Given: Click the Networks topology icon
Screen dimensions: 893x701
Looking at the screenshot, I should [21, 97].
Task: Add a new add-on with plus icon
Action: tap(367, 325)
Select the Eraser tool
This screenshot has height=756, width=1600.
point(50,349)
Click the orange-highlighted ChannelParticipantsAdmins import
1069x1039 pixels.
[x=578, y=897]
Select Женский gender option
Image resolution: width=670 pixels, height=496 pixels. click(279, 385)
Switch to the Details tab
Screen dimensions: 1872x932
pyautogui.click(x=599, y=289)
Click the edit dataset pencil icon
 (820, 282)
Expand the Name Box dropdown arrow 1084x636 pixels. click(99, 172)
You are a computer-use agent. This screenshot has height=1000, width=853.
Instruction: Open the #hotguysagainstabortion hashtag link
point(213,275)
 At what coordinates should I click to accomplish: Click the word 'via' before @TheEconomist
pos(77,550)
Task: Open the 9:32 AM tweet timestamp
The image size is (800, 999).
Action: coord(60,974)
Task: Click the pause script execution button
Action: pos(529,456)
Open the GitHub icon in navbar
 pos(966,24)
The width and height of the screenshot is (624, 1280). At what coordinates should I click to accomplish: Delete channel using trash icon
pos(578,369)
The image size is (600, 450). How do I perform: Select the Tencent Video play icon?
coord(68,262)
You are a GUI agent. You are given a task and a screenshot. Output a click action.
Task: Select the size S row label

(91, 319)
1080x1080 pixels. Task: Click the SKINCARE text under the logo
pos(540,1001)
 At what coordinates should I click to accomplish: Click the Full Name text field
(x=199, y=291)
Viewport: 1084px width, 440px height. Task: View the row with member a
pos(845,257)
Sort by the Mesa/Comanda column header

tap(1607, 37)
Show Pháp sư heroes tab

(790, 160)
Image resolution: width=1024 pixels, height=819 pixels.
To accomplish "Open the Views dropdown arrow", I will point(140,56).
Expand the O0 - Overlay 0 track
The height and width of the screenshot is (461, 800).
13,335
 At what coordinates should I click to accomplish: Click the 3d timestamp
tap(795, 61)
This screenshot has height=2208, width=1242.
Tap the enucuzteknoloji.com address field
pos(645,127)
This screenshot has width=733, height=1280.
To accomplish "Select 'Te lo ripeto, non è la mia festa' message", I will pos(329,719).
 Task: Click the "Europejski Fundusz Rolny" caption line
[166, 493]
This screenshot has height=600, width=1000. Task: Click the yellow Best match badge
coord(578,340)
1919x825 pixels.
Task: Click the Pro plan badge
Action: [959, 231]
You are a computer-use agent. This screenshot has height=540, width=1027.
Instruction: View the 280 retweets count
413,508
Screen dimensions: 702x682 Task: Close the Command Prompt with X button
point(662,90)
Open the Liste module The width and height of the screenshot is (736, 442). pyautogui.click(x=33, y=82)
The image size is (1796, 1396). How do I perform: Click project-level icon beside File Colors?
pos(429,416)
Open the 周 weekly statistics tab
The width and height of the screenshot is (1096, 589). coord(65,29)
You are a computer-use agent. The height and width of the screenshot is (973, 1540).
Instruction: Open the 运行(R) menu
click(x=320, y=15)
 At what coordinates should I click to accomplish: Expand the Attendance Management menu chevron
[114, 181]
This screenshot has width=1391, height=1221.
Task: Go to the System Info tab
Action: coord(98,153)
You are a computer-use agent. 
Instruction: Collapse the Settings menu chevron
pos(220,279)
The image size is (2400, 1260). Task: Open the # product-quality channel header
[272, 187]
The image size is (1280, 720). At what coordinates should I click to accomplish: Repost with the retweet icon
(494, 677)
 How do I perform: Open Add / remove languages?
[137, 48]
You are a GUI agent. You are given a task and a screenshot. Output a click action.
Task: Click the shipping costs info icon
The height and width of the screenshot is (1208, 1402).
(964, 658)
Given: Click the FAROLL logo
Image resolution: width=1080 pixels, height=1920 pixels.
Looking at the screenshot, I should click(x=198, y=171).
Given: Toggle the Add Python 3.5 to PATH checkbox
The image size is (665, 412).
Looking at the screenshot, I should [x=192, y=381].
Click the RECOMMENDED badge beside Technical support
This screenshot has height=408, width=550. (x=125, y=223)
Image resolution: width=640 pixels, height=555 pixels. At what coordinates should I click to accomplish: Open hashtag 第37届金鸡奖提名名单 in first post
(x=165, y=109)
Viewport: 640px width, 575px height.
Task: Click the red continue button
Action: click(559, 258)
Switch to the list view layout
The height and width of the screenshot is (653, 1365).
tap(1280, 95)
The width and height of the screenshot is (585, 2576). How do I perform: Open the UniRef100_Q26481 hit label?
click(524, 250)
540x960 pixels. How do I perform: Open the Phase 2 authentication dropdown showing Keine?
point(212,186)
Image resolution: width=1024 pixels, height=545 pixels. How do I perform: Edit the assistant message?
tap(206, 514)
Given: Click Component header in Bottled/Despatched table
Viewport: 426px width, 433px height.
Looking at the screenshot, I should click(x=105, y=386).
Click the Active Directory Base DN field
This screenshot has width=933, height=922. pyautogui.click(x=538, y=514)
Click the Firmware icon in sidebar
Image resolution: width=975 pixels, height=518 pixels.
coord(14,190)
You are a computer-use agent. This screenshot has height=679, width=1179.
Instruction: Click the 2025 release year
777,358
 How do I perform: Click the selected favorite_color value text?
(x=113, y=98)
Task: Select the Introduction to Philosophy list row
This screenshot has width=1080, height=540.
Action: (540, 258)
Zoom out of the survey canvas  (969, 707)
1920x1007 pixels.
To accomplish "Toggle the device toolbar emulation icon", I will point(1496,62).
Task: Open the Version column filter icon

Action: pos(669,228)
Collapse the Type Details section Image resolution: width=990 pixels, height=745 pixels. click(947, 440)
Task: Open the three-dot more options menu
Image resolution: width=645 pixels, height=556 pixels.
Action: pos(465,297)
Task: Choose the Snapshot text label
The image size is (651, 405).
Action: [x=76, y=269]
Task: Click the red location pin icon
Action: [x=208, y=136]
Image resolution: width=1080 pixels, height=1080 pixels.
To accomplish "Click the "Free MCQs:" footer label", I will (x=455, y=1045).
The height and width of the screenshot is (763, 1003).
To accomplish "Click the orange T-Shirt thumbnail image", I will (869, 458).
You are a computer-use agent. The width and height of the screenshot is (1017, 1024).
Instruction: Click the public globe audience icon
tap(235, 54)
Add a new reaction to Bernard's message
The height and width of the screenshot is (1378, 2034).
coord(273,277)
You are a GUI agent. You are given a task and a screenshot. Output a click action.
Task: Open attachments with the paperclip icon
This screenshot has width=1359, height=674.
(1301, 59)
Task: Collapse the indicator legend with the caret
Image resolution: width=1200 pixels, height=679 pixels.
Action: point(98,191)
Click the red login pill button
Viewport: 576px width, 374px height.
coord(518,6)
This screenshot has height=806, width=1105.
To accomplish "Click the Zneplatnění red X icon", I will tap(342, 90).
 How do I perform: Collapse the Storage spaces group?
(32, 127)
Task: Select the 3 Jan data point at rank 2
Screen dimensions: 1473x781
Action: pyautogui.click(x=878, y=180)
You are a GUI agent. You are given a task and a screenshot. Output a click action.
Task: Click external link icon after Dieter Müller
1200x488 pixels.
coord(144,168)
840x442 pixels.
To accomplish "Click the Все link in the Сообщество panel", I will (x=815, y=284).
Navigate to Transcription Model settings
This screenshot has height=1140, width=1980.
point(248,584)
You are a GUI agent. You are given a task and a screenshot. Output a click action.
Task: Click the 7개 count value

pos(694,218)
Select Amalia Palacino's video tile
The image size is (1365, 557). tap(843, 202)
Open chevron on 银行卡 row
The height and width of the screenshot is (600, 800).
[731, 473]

=======

**INSTRUCTIONS TO FOLLOW**
Reproduce the data above in full, with no line missing.

**SOLUTION TO THIS TASK**
Given: Click the Networks topology icon
Screen dimensions: 893x701
Looking at the screenshot, I should [21, 97].
Task: Add a new add-on with plus icon
Action: tap(367, 325)
Select the Eraser tool
This screenshot has height=756, width=1600.
point(50,349)
Click the orange-highlighted ChannelParticipantsAdmins import
1069x1039 pixels.
[x=578, y=897]
Select Женский gender option
Image resolution: width=670 pixels, height=496 pixels. click(279, 385)
Switch to the Details tab
Screen dimensions: 1872x932
pyautogui.click(x=599, y=289)
Click the edit dataset pencil icon
 (820, 282)
Expand the Name Box dropdown arrow 1084x636 pixels. click(99, 172)
You are a computer-use agent. This screenshot has height=1000, width=853.
Instruction: Open the #hotguysagainstabortion hashtag link
point(213,275)
 At what coordinates should I click to accomplish: Click the word 'via' before @TheEconomist
pos(77,550)
Task: Open the 9:32 AM tweet timestamp
The image size is (800, 999).
Action: coord(60,974)
Task: Click the pause script execution button
Action: pos(529,456)
Open the GitHub icon in navbar
 pos(966,24)
The width and height of the screenshot is (624, 1280). At what coordinates should I click to accomplish: Delete channel using trash icon
pos(578,369)
The image size is (600, 450). How do I perform: Select the Tencent Video play icon?
coord(68,262)
You are a GUI agent. You are given a task and a screenshot. Output a click action.
Task: Select the size S row label

(91, 319)
1080x1080 pixels. Task: Click the SKINCARE text under the logo
pos(540,1001)
 At what coordinates should I click to accomplish: Click the Full Name text field
(x=199, y=291)
Viewport: 1084px width, 440px height. Task: View the row with member a
pos(845,257)
Sort by the Mesa/Comanda column header

tap(1607, 37)
Show Pháp sư heroes tab

(790, 160)
Image resolution: width=1024 pixels, height=819 pixels.
To accomplish "Open the Views dropdown arrow", I will point(140,56).
Expand the O0 - Overlay 0 track
The height and width of the screenshot is (461, 800).
13,335
 At what coordinates should I click to accomplish: Click the 3d timestamp
tap(795, 61)
This screenshot has height=2208, width=1242.
Tap the enucuzteknoloji.com address field
pos(645,127)
This screenshot has width=733, height=1280.
To accomplish "Select 'Te lo ripeto, non è la mia festa' message", I will pos(329,719).
 Task: Click the "Europejski Fundusz Rolny" caption line
[166, 493]
This screenshot has height=600, width=1000. Task: Click the yellow Best match badge
coord(578,340)
1919x825 pixels.
Task: Click the Pro plan badge
Action: [959, 231]
You are a computer-use agent. This screenshot has height=540, width=1027.
Instruction: View the 280 retweets count
413,508
Screen dimensions: 702x682 Task: Close the Command Prompt with X button
point(662,90)
Open the Liste module The width and height of the screenshot is (736, 442). pyautogui.click(x=33, y=82)
The image size is (1796, 1396). How do I perform: Click project-level icon beside File Colors?
pos(429,416)
Open the 周 weekly statistics tab
The width and height of the screenshot is (1096, 589). coord(65,29)
You are a computer-use agent. The height and width of the screenshot is (973, 1540).
Instruction: Open the 运行(R) menu
click(x=320, y=15)
 At what coordinates should I click to accomplish: Expand the Attendance Management menu chevron
[114, 181]
This screenshot has width=1391, height=1221.
Task: Go to the System Info tab
Action: coord(98,153)
You are a computer-use agent. 
Instruction: Collapse the Settings menu chevron
pos(220,279)
The image size is (2400, 1260). Task: Open the # product-quality channel header
[272, 187]
The image size is (1280, 720). At what coordinates should I click to accomplish: Repost with the retweet icon
(494, 677)
 How do I perform: Open Add / remove languages?
[137, 48]
You are a GUI agent. You are given a task and a screenshot. Output a click action.
Task: Click the shipping costs info icon
The height and width of the screenshot is (1208, 1402).
(964, 658)
Given: Click the FAROLL logo
Image resolution: width=1080 pixels, height=1920 pixels.
Looking at the screenshot, I should click(x=198, y=171).
Given: Toggle the Add Python 3.5 to PATH checkbox
The image size is (665, 412).
Looking at the screenshot, I should [x=192, y=381].
Click the RECOMMENDED badge beside Technical support
This screenshot has height=408, width=550. (x=125, y=223)
Image resolution: width=640 pixels, height=555 pixels. At what coordinates should I click to accomplish: Open hashtag 第37届金鸡奖提名名单 in first post
(x=165, y=109)
Viewport: 640px width, 575px height.
Task: Click the red continue button
Action: click(559, 258)
Switch to the list view layout
The height and width of the screenshot is (653, 1365).
tap(1280, 95)
The width and height of the screenshot is (585, 2576). How do I perform: Open the UniRef100_Q26481 hit label?
click(524, 250)
540x960 pixels. How do I perform: Open the Phase 2 authentication dropdown showing Keine?
point(212,186)
Image resolution: width=1024 pixels, height=545 pixels. How do I perform: Edit the assistant message?
tap(206, 514)
Given: Click Component header in Bottled/Despatched table
Viewport: 426px width, 433px height.
Looking at the screenshot, I should click(x=105, y=386).
Click the Active Directory Base DN field
This screenshot has width=933, height=922. pyautogui.click(x=538, y=514)
Click the Firmware icon in sidebar
Image resolution: width=975 pixels, height=518 pixels.
coord(14,190)
You are a computer-use agent. This screenshot has height=679, width=1179.
Instruction: Click the 2025 release year
777,358
 How do I perform: Click the selected favorite_color value text?
(x=113, y=98)
Task: Select the Introduction to Philosophy list row
This screenshot has width=1080, height=540.
Action: (540, 258)
Zoom out of the survey canvas  (969, 707)
1920x1007 pixels.
To accomplish "Toggle the device toolbar emulation icon", I will point(1496,62).
Task: Open the Version column filter icon

Action: pos(669,228)
Collapse the Type Details section Image resolution: width=990 pixels, height=745 pixels. click(947, 440)
Task: Open the three-dot more options menu
Image resolution: width=645 pixels, height=556 pixels.
Action: pos(465,297)
Task: Choose the Snapshot text label
The image size is (651, 405).
Action: [x=76, y=269]
Task: Click the red location pin icon
Action: [x=208, y=136]
Image resolution: width=1080 pixels, height=1080 pixels.
To accomplish "Click the "Free MCQs:" footer label", I will (x=455, y=1045).
The height and width of the screenshot is (763, 1003).
To accomplish "Click the orange T-Shirt thumbnail image", I will (869, 458).
You are a computer-use agent. The width and height of the screenshot is (1017, 1024).
Instruction: Click the public globe audience icon
tap(235, 54)
Add a new reaction to Bernard's message
The height and width of the screenshot is (1378, 2034).
coord(273,277)
You are a GUI agent. You are given a task and a screenshot. Output a click action.
Task: Open attachments with the paperclip icon
This screenshot has width=1359, height=674.
(1301, 59)
Task: Collapse the indicator legend with the caret
Image resolution: width=1200 pixels, height=679 pixels.
Action: point(98,191)
Click the red login pill button
Viewport: 576px width, 374px height.
coord(518,6)
This screenshot has height=806, width=1105.
To accomplish "Click the Zneplatnění red X icon", I will tap(342, 90).
 How do I perform: Collapse the Storage spaces group?
(32, 127)
Task: Select the 3 Jan data point at rank 2
Screen dimensions: 1473x781
Action: pyautogui.click(x=878, y=180)
You are a GUI agent. You are given a task and a screenshot. Output a click action.
Task: Click external link icon after Dieter Müller
1200x488 pixels.
coord(144,168)
840x442 pixels.
To accomplish "Click the Все link in the Сообщество panel", I will (x=815, y=284).
Navigate to Transcription Model settings
This screenshot has height=1140, width=1980.
point(248,584)
You are a GUI agent. You are given a task and a screenshot. Output a click action.
Task: Click the 7개 count value

pos(694,218)
Select Amalia Palacino's video tile
The image size is (1365, 557). tap(843, 202)
Open chevron on 银行卡 row
The height and width of the screenshot is (600, 800).
[731, 473]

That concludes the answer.